The integration follows a simple pattern:

  1. Dagster calls the rocky binary via subprocess (e.g., rocky discover --output json).
  2. Rocky executes against your warehouse and sources, returning structured JSON.
  3. dagster-rocky parses that JSON into Pydantic models.
  4. The models are translated into Dagster events (asset materializations, check results, etc.).

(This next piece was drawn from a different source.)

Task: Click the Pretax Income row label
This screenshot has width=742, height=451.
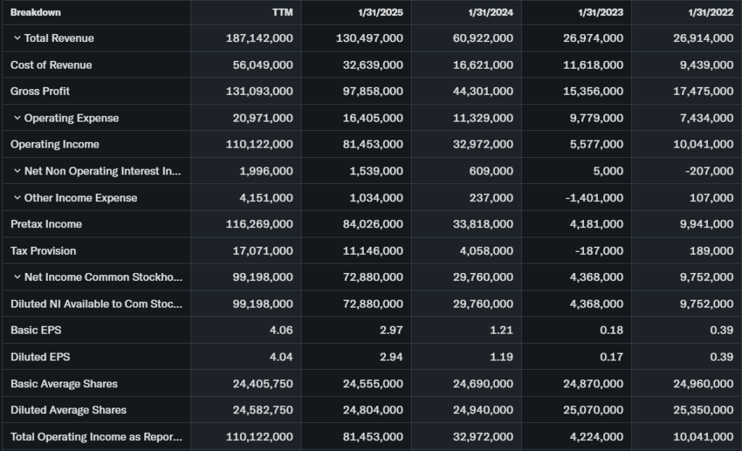Action: coord(46,224)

Rocky handles the SQL transformation layer: DAG resolution, incremental logic, SQL generation, schema drift detection, and permission reconciliation. Dagster handles everything around it: scheduling, retries, alerting, lineage visualization, and operational monitoring.

  • dagster >= 1.13.0
  • pydantic >= 2.0
  • pygments >= 2.20.0
  • The rocky binary must be available on PATH (or configured via binary_path). For deployment, you can vendor the binary under a vendor/ directory and point binary_path to it.

RockyResource exposes one Python method per Rocky CLI command. The full set includes:

  • Core Pipelinediscover, plan, run, run_streaming, run_pipes, state, resume_run
  • Modelingcompile, lineage, test, ci
  • AIai, ai_sync, ai_explain, ai_test
  • Observabilityhistory, metrics, optimize
  • Diagnosticsdoctor, validate_migration, test_adapter
  • Hookshooks_list, hooks_test

See the RockyResource page for full method signatures and details.